What is needed
Copy out everything from the line containing "Click the Inrō app logo" down to the line containing "coord(1108,829)", both included, with the pictures left out.

Exercise material
-- start --

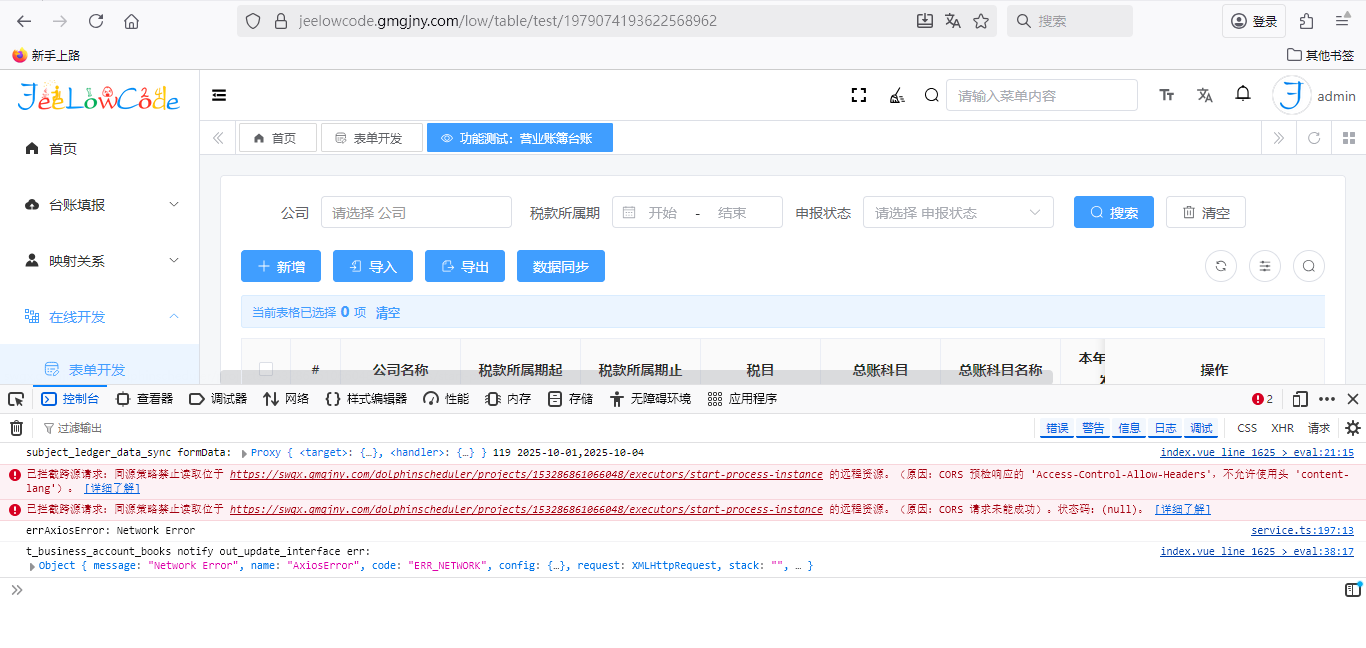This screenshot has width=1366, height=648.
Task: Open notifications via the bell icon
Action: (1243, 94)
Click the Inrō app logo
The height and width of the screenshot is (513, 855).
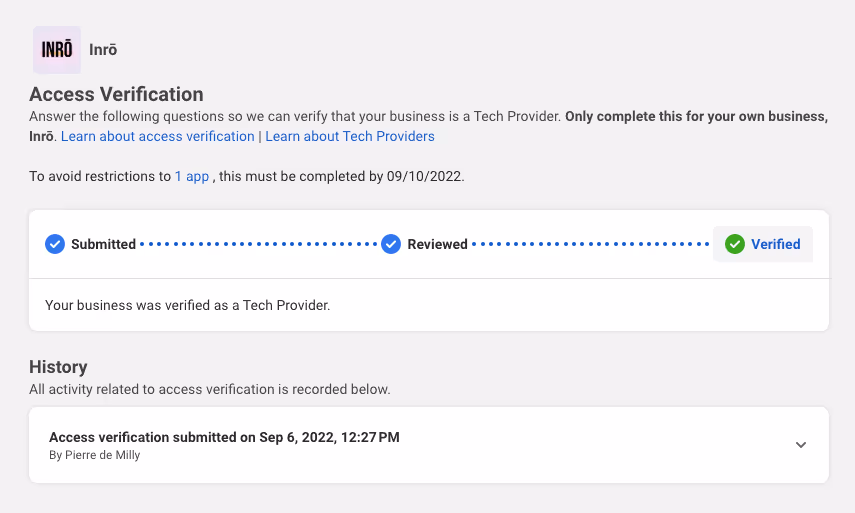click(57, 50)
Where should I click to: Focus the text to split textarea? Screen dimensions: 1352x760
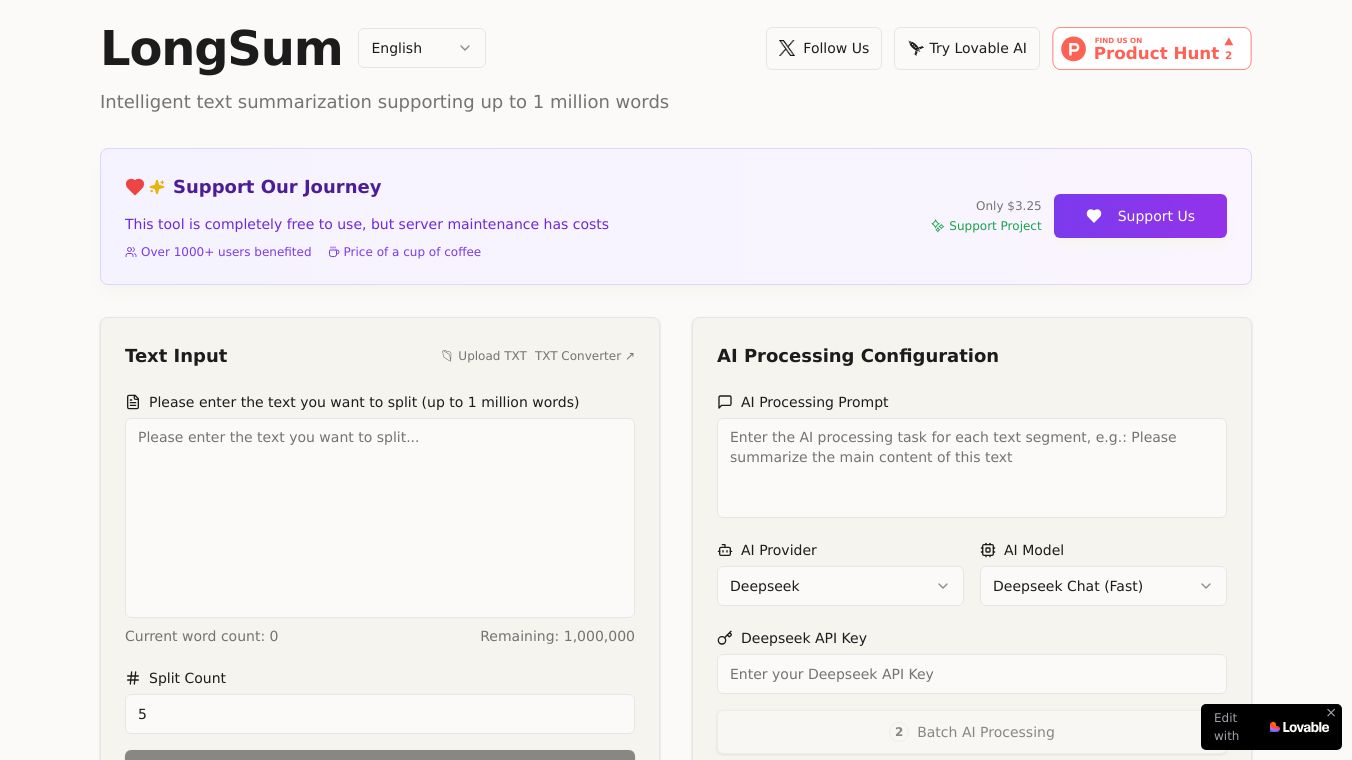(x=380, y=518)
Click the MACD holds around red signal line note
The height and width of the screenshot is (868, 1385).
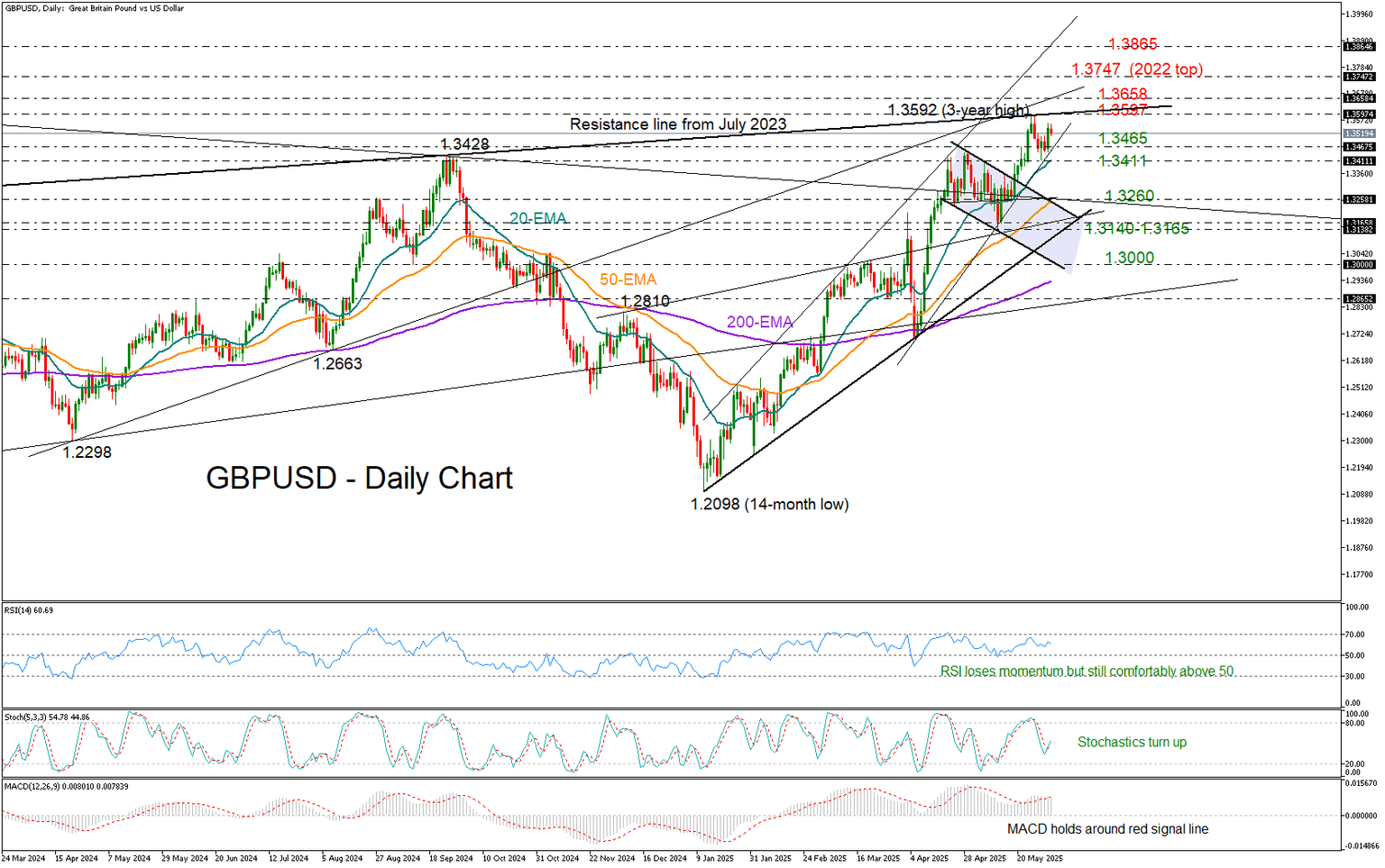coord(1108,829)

-- end --
-- start --

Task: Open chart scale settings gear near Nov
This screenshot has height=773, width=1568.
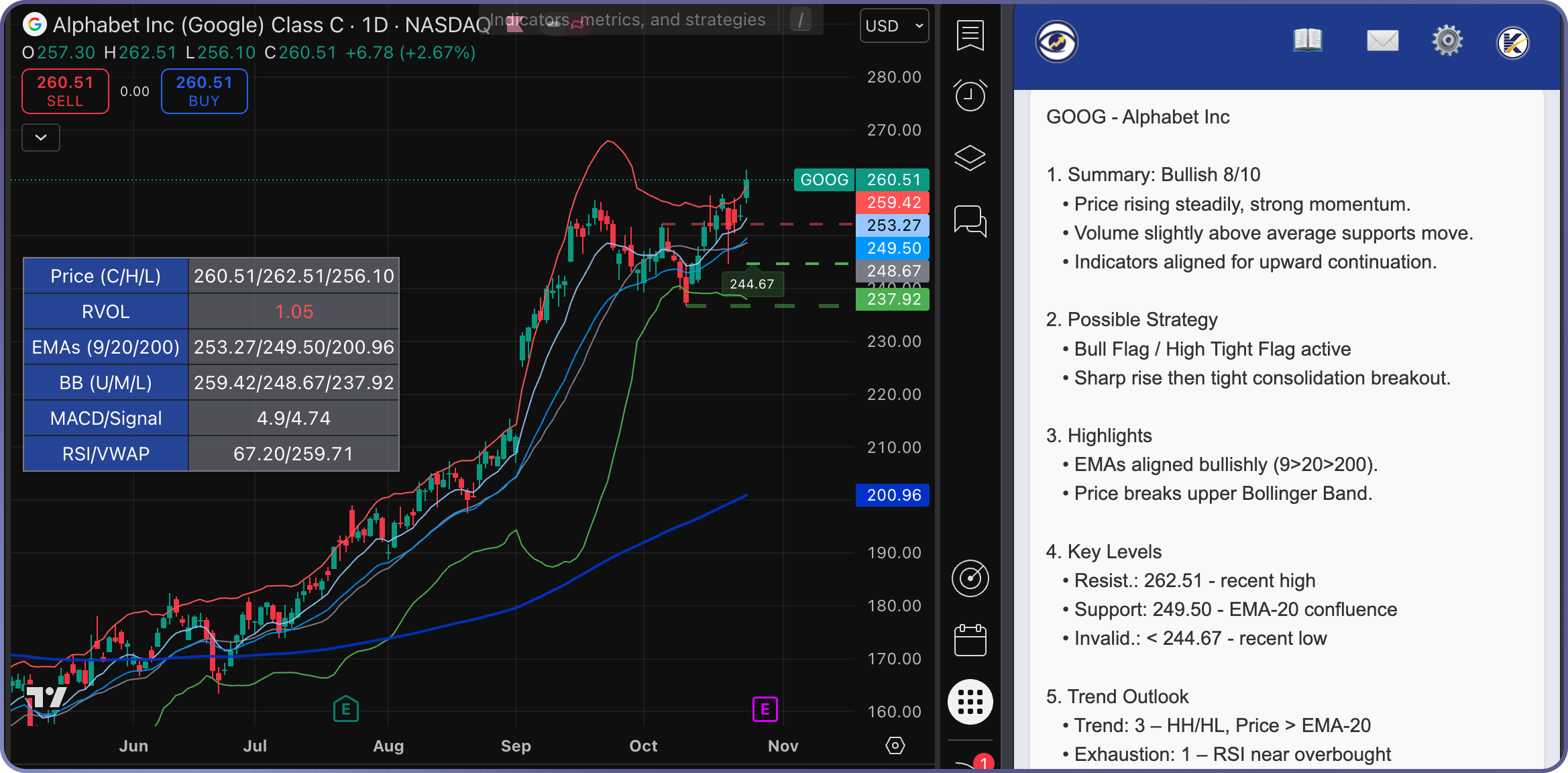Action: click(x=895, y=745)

-- end --

Full solution
Click the Inrō app logo
The height and width of the screenshot is (513, 855).
click(57, 50)
Where should I click to: Focus the text to split textarea? Screen dimensions: 1352x760
(x=380, y=518)
Click the MACD holds around red signal line note
The height and width of the screenshot is (868, 1385).
coord(1108,829)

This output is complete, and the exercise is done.